With those old friends came drugs and alcohol. In 1991, Richard received a call from the fire department. He rushed to Reissfelder’s house to find the front door broken down and firemen standing over his brother. He’d died in his apartment, alone. A cocaine overdose. At the wake, says Richard, Reissfelder’s daughter Diane tried to climb into the casket to comfort the father she never knew.

Anthony Powell
If Powell could do anything, he’d build a luxury hotel, with restaurants and entertainment. But he wouldn’t build it here. “I know there has to be better places than Boston,” he says. “I am mad at Boston right now.”

Like anyone with an interest in real estate, Powell knows it’s all about location and timing. You don’t want to be in the wrong place at the wrong time. Shortly after midnight on March 19, 1991, a woman waiting for a bus in Dorchester was kidnapped at knifepoint and raped. Her attacker then ordered her to meet him at a Roxbury skating rink the next evening. Powell happened to be at the rink near the appointed hour. He was arrested, and served nearly 13 years before being exonerated by DNA evidence.

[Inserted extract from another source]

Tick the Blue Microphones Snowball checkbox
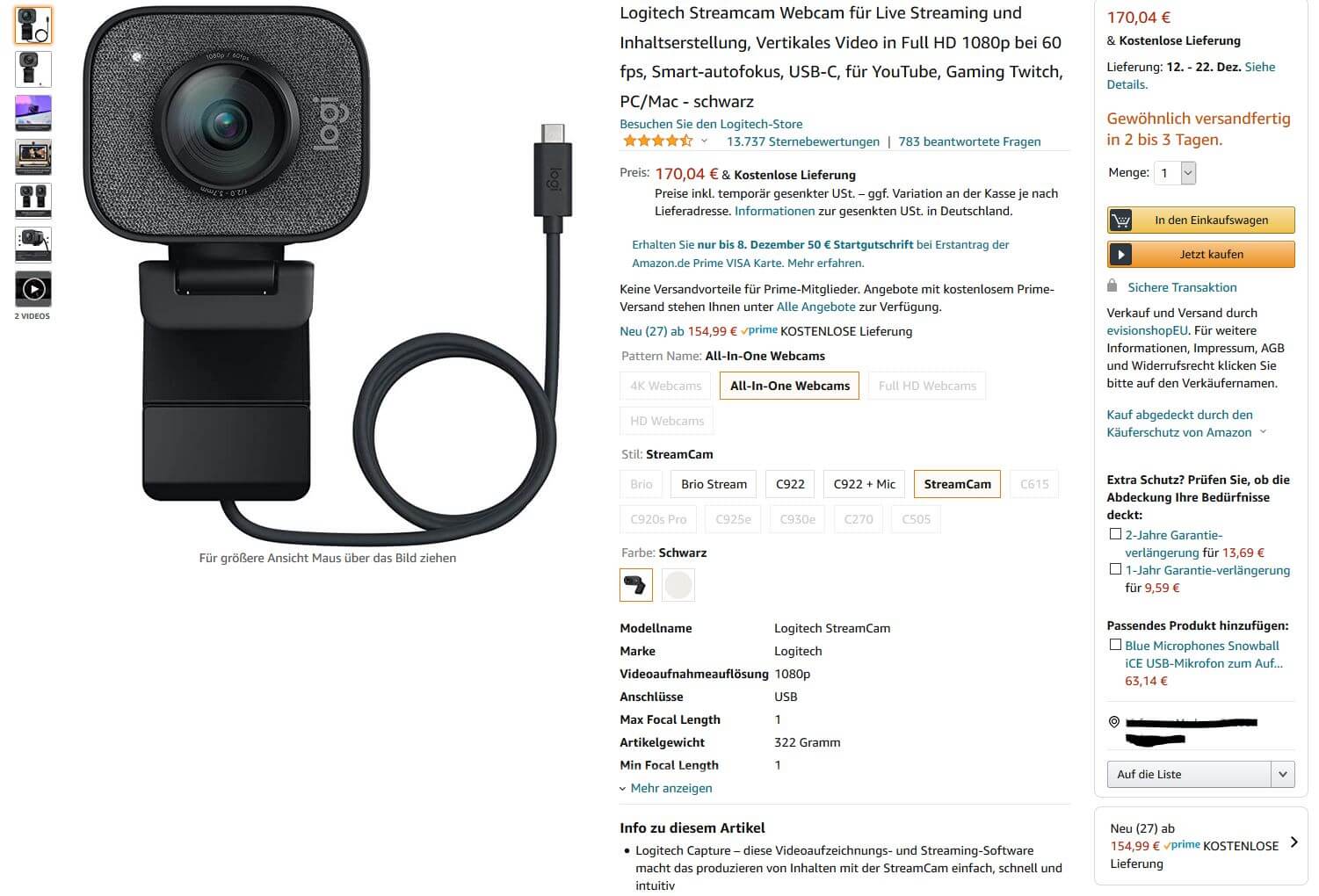1115,645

After Powell’s release, the state offered him no help securing a job or a place to live. “You don’t want to stay with family,” he says. “That’s a burden. That’s why I didn’t want to tell anyone I was getting released. I just wanted to disappear.” He eventually landed part-time jobs moving furniture and working construction, and later began a carpentry apprenticeship. But his employer hit a rough patch and let him go, leaving Powell to survive on temp jobs.

Powell won’t say where he lives or works, and doesn’t want to get into detail on his efforts to seek damages. That’s the kind of information he says can only bring him more problems. “On the street,” he says, “when people get the idea you are doing okay and getting compensation, they come after you.”

Ulysses Rodriguez Charles
Charles emigrated from Trinidad as a teenager, joined the local ironworkers union in 1973, and wanted to one day run his own business. A night in 1980 changed everything. Three women were brutally raped in Brighton, and Charles was identified as the attacker. He was sentenced to 80 years in prison, and served 19, before DNA evidence proved him innocent in 2001. Six years before his release, his 24-year-old daughter, Denise, committed suicide.

After Charles was set free, he turned to his union buddies for assistance. Jay Hurley, now president of the Iron Workers District Council of New England, helped him find work two weeks later. Charles’s first job was in the depths of the Big Dig. Ten hours a day, six days a week. The dark tunnels reminded him of his old cell. “I would get into this somber mood,” he says, “and then just start crying for no reason at all.”

Charles is seeking compensation through the new state law, and has also filed a federal civil rights suit that would award him additional damages. While he awaits the courts’ judgments, the 56-year-old continues to try to rebuild his career. Colleagues he started out with in the union are now nearing retirement, and looking forward to it. He can’t afford to join them. “I am extremely angry at my financial situation,” he says.